Gather, from the data below, each line in which the word "blue" occurs.

== DATA RECORDS ==

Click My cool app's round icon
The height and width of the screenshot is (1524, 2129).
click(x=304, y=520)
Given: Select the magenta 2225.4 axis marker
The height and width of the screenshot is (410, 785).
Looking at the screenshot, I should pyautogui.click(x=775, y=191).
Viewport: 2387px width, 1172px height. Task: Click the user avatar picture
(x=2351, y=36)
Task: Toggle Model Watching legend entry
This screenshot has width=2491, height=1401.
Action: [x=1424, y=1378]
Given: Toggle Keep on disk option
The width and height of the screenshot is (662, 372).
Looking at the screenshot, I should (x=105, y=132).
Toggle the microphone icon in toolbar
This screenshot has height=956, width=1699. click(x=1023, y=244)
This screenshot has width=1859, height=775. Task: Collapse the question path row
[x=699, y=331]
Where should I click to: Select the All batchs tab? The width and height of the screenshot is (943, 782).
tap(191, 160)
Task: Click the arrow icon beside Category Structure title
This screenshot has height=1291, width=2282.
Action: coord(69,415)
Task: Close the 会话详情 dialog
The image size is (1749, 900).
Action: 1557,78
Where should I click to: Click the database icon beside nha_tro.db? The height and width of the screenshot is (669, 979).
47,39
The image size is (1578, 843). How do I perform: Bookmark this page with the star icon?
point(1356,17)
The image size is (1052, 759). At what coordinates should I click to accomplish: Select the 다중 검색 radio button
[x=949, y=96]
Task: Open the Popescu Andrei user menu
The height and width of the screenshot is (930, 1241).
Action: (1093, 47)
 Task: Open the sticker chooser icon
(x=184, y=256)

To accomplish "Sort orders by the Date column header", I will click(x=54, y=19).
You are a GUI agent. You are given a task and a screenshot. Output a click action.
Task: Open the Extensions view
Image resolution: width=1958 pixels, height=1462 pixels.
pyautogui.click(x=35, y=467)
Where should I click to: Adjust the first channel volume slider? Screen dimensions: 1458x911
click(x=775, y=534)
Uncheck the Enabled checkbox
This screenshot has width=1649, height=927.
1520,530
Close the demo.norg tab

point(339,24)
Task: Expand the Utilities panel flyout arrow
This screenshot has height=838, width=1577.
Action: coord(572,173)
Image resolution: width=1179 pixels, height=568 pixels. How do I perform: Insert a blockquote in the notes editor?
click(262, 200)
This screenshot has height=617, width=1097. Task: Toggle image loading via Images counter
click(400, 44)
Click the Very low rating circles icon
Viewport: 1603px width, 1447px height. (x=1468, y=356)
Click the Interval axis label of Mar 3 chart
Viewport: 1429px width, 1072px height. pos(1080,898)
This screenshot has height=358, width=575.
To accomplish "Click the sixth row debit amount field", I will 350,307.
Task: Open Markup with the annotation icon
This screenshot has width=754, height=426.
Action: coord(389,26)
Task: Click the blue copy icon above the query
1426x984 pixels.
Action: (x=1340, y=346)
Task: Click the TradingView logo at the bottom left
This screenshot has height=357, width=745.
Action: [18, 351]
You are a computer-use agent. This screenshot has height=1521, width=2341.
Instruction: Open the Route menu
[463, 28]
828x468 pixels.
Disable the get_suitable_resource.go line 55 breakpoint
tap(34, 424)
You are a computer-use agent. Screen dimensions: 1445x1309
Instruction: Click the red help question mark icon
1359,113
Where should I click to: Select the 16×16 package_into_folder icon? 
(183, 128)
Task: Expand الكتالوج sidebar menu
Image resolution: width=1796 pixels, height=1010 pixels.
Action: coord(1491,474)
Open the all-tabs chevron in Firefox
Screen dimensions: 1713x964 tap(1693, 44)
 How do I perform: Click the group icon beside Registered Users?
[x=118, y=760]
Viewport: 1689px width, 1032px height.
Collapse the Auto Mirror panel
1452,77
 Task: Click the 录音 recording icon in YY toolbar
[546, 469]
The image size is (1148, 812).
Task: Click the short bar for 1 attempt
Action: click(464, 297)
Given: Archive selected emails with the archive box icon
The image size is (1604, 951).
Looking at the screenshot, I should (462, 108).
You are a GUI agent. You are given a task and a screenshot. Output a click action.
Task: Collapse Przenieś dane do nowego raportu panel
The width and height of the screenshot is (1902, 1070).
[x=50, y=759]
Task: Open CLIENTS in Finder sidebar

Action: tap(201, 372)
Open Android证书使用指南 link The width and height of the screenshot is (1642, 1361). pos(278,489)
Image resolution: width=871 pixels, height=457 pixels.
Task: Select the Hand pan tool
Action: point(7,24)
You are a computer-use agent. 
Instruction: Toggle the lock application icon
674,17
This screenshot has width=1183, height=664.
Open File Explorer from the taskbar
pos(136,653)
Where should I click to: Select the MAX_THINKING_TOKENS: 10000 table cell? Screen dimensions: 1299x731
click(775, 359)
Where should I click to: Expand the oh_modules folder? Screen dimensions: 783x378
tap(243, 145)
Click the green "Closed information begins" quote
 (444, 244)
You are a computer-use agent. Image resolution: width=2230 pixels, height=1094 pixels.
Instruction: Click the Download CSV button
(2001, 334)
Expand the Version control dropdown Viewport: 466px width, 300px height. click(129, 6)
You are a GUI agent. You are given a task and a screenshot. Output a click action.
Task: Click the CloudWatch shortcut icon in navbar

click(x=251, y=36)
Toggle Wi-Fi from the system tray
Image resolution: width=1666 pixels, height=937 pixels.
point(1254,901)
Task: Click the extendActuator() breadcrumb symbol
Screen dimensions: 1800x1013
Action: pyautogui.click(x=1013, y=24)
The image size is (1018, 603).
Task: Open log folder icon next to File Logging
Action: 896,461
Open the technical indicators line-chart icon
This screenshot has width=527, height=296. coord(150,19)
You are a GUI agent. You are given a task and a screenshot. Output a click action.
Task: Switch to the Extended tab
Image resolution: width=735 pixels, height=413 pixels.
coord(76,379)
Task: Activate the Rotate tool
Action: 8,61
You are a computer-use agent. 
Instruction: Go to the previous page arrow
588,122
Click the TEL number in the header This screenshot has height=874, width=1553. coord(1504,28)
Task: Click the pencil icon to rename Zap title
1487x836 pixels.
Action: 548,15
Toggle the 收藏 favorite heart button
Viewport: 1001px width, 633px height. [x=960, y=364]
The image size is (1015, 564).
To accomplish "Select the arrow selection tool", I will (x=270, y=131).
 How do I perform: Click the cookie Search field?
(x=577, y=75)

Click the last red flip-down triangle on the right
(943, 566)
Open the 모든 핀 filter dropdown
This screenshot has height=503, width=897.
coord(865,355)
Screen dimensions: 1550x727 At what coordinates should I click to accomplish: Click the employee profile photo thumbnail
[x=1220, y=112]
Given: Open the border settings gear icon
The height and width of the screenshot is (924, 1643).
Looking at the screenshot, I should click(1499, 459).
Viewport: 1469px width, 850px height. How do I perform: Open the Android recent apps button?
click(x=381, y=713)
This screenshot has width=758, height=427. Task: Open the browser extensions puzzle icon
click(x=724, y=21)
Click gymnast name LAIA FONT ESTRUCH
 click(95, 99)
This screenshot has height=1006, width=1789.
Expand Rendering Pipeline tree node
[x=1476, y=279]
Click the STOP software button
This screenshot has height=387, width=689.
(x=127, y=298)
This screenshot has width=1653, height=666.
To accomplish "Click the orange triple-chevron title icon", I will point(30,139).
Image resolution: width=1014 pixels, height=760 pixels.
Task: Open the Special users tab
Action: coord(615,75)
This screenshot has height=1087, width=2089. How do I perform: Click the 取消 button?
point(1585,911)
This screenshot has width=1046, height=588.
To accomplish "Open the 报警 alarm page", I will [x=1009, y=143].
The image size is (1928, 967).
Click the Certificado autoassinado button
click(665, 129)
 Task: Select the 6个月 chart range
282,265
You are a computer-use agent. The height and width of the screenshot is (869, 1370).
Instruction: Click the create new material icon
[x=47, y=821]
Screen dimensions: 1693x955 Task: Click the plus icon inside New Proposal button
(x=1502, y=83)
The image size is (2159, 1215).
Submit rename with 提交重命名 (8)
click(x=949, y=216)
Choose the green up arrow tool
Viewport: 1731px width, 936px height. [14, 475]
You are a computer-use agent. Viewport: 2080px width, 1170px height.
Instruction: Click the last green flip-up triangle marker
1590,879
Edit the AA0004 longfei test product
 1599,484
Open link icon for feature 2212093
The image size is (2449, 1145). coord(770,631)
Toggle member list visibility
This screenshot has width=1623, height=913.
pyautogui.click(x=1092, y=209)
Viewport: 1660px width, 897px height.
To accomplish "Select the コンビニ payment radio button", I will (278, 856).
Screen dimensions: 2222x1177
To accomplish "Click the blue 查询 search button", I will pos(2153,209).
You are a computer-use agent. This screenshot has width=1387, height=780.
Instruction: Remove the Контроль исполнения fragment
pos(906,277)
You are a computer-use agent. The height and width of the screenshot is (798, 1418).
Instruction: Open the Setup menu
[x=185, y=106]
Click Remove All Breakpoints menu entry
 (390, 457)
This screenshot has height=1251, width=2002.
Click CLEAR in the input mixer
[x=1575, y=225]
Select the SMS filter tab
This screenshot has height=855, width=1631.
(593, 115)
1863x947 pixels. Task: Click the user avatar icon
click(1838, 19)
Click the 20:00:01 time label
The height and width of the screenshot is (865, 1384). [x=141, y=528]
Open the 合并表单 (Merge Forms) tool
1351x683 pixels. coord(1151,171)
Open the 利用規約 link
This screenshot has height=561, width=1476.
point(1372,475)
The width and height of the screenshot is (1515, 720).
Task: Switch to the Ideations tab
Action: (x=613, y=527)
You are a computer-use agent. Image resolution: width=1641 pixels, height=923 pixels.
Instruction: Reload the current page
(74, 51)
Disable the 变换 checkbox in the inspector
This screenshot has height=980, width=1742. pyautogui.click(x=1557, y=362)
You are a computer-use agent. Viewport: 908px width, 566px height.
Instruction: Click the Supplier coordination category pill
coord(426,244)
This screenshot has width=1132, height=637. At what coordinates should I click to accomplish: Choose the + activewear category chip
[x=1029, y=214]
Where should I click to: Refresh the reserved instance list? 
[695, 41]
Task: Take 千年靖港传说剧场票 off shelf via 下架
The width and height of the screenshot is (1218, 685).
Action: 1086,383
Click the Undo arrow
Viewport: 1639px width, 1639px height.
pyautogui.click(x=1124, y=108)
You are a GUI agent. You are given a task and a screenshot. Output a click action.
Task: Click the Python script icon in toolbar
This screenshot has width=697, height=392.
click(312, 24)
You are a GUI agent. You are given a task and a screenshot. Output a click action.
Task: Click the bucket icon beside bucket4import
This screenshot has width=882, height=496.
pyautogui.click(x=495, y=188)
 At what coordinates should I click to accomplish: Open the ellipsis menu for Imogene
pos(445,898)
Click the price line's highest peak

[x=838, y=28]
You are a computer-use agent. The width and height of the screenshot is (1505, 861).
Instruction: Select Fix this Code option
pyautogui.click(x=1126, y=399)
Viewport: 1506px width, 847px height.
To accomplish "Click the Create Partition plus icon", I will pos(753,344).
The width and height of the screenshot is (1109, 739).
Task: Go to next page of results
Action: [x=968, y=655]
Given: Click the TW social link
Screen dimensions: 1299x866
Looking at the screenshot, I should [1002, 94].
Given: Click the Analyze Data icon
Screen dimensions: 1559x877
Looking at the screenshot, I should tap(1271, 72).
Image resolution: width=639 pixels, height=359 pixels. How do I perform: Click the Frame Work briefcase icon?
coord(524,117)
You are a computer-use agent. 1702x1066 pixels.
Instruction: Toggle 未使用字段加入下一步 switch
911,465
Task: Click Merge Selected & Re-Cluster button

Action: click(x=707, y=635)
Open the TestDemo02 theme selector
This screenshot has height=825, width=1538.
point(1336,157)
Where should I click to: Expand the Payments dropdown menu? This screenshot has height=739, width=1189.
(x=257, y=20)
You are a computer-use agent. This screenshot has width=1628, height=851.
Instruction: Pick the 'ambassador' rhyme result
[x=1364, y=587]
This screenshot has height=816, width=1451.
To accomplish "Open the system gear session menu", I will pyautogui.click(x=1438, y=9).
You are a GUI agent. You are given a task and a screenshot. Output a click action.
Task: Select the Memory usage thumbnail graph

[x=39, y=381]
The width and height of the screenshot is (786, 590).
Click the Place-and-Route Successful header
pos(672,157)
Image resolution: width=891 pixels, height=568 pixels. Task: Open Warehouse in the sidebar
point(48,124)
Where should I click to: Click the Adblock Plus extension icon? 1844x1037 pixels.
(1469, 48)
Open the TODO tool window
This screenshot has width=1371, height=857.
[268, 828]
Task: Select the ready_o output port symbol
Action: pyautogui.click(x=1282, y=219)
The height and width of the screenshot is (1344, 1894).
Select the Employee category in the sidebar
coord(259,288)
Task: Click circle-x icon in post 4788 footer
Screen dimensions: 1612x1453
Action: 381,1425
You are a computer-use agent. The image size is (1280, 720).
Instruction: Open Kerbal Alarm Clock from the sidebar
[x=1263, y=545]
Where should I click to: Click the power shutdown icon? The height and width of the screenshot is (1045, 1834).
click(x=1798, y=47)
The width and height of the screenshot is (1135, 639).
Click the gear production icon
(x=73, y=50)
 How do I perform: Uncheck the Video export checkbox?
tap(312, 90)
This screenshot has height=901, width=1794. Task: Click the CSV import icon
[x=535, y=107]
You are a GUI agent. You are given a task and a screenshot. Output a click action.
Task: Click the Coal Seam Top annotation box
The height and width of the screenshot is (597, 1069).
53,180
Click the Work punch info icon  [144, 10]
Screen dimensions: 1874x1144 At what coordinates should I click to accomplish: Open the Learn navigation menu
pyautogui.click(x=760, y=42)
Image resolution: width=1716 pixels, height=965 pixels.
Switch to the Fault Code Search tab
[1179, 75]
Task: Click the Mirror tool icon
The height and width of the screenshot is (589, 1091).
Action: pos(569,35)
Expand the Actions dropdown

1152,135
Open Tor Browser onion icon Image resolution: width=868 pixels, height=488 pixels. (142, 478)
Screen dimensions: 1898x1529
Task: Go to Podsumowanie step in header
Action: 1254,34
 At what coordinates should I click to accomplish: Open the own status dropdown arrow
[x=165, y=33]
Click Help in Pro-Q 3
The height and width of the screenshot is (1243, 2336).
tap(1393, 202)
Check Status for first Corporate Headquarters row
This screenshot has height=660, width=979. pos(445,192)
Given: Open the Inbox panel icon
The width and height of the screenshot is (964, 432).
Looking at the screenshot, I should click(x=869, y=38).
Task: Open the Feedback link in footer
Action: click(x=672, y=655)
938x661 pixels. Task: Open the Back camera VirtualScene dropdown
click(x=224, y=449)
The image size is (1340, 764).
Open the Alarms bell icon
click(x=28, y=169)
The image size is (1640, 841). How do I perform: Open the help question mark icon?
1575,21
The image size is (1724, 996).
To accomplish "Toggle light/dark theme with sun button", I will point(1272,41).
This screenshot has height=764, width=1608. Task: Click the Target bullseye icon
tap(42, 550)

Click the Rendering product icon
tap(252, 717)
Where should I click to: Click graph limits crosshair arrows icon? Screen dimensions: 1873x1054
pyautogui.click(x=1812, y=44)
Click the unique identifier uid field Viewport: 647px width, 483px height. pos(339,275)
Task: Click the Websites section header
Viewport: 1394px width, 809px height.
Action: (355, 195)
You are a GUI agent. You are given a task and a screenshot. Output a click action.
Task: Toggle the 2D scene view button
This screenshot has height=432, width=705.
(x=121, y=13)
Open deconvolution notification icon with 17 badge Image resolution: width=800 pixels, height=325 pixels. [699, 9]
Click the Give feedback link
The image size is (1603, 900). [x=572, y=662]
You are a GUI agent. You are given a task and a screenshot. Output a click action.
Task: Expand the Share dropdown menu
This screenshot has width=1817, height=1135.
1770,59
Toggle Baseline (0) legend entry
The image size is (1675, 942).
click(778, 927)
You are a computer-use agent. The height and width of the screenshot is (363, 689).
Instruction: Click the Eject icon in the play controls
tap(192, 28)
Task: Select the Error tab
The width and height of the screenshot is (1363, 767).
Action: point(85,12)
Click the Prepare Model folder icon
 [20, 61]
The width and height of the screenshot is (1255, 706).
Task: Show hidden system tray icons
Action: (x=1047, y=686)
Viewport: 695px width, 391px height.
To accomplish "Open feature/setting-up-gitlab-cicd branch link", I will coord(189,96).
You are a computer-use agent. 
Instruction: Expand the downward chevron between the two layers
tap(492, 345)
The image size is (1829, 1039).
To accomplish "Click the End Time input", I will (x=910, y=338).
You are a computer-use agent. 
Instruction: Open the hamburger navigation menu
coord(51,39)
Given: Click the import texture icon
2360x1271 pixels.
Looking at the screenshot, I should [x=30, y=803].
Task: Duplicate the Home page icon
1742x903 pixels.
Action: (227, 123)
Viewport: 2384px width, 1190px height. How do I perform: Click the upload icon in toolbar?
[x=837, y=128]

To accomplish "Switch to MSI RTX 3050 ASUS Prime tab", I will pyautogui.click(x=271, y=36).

===

RESPONSE BOX:
Task: Click the blue copy icon above the query
To accomplish "Click the blue 查询 search button", I will pos(2153,209).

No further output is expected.